En 1876, c'est le succès de La Chanson des Gueux, dont les thèmes principaux sont à la mode depuis Victor Hugo. Un procès est intenté à Richepin, à l'issue duquel quelques vers sont censurés, un poème entier supprimé et le poète mis sous les verrous pour un mois, qu'il passera à la prison de Sainte-Pélagie (Pélago, comme il l'écrira par la suite dans des poèmes)... et où, paraît-il, il se comporte en « gai compagnon, fabriquant une excellente salade avec le bœuf et les pommes de terre de l'État et les harengs achetés par les détenus ». Il en sort, désormais célèbre bien au-delà des cercles littéraires, et sa riche carrière littéraire va pouvoir se développer sans problème. Mais est-ce à ce moment-là aussi comme je l'ai lu dans certaines biographies, qu'il va bourlinguer quelque temps sur les mers et fera même le débardeur ou n'est-ce pas plutôt entre 1870 et 1875 ? En tout cas, de ses aventures marines, il tirera La Mer, que, depuis quelques jours, je tiens pour un de ses meilleurs recueils.

Sur le plan privé, outre de multiples aventures, il s'est marié deux fois et a eu plusieurs enfants dont deux, Jacques et Tiarko, se sont fait connaître dans le domaine artistique, Jacques par des poèmes et des chansons, Tiarko par des musiques de films.

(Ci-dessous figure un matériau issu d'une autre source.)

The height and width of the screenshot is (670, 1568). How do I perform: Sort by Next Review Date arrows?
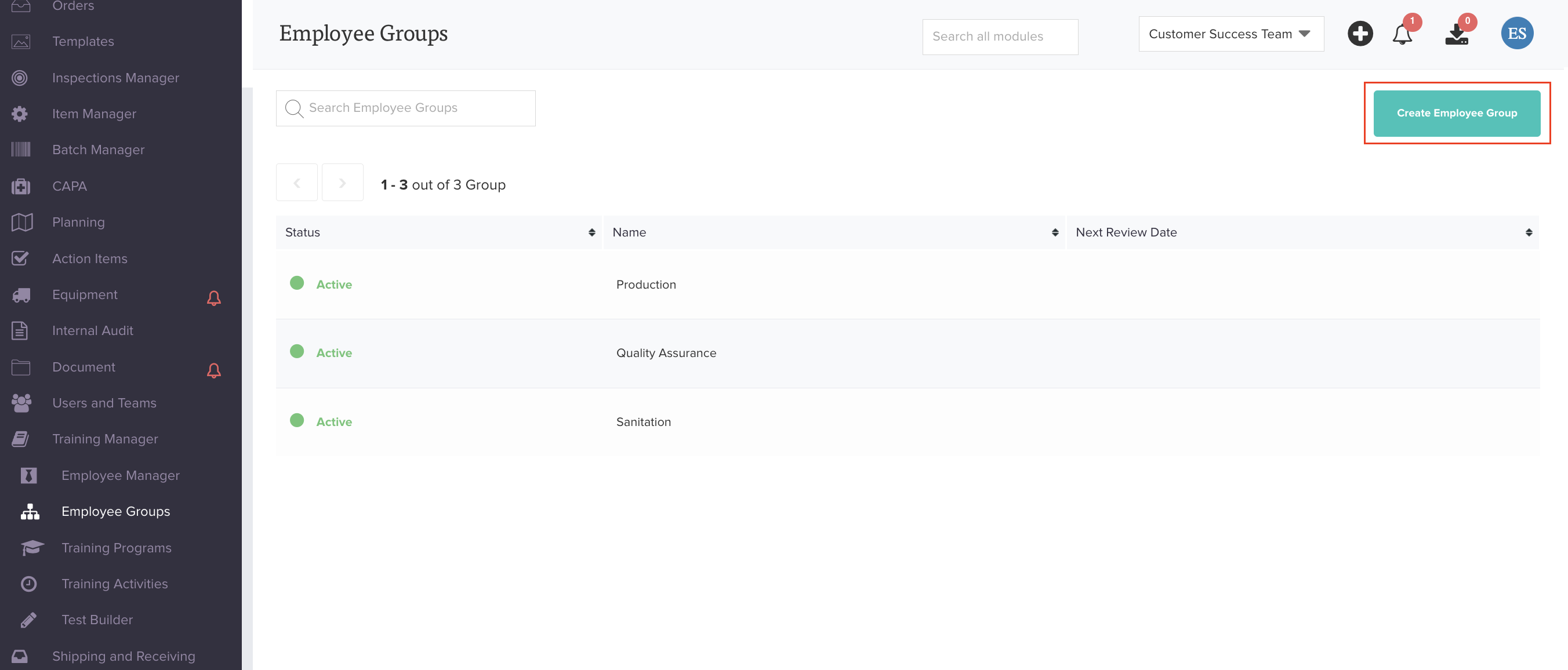[x=1528, y=232]
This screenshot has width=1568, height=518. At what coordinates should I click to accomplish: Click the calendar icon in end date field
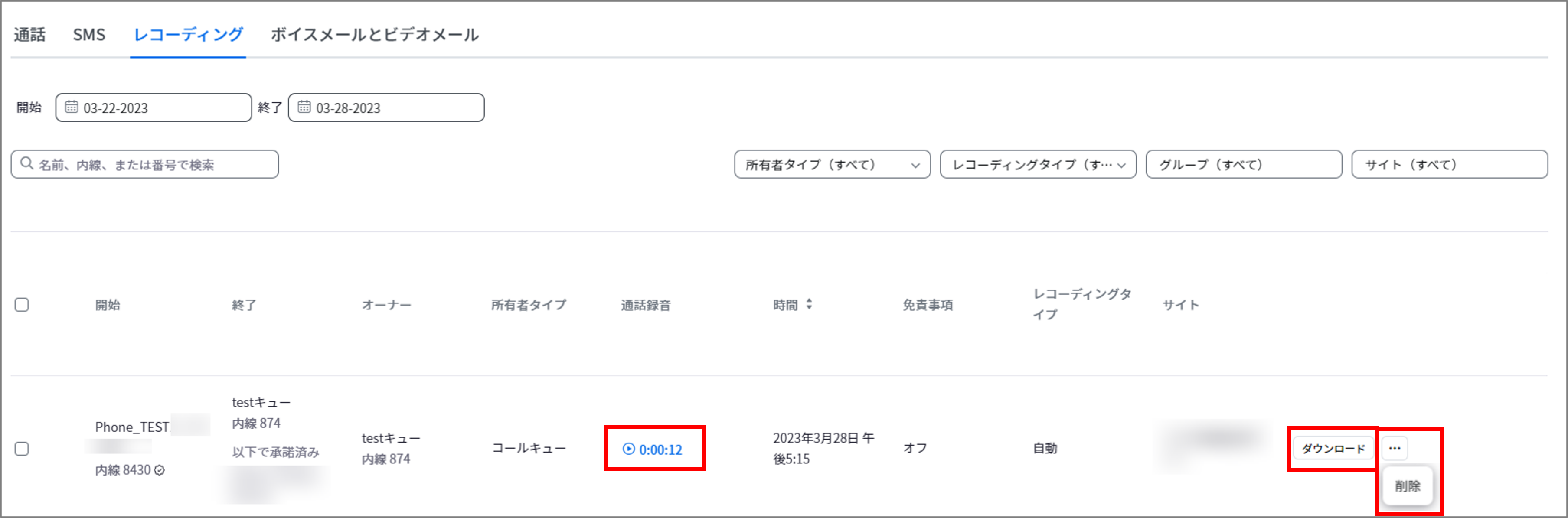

C'est en 1909 que Jean Richepin est élu à l'Académie française au fauteuil d'André Theuriet, au 4e tour avec 18 voix sur 32 votants, devant Edmond Haraucourt et Henri de Régnier. Maurice Barrès prononce le discours de réception. Richepin, la grande gueule croulant sous les honneurs, voilà qui déçoit beaucoup de ceux qui aiment ses textes virulents et provocateurs ! Plus encore, son attitude par rapport à la guerre de 14-18 en surprend plus d'un, surtout lorsqu'on a en tête, sur le sujet, les poèmes de Victor Hugo, poète qu'entre tous il admirait. Or, dans ses écrits, en particulier dans ses Proses de guerre de 1915, on retrouve au service d'une idéologie guerrière et de haine des Allemands toute la véhémence qu'on lui connaissait contre le Bourgeois. Bien sûr, il faut tenir compte du contexte historique, tout le monde n'avait pas les idées de Jaurès, et ce fils de militaire ne voyait sans doute pas de contradiction entre sa compassion pour les Gueux et son patriotisme exacerbé.

Quoi qu'il en soit, compte tenu de ce type de patriotisme revendiqué, je ne m'étonne guère que, trois ans avant la guerre, cet ancien élève de l'École Normale, ce brillant artisan du verbe ait volontiers accepté la présidence de la Ligue pour la Défense de la Culture Française, pour protester, en termes cocardiers, notamment avec Barrès (encore lui), René Bazin, Henri Massis, contre une réduction des horaires de grec et de latin !

Richepin vivra jusqu'à 77 ans. Il meurt en 1926, sans doute d'une bronchite suivie d'une congestion. Sa famille lui fait des obsèques catholiques. Pourtant, à ma connaissance, il n'avait jamais renié son athéisme militant.

1 >Ce point est développé notamment sur le site Terascia, le portail de l'Avesnois-Thiérache.
2 >Howard Sutton, Life and work of Jean Richepin, Genève, Droz, 1961, le seul ouvrage existant sur la vie et l'œuvre de Richepin. Je lui ai emprunté quelques citations ou anecdotes.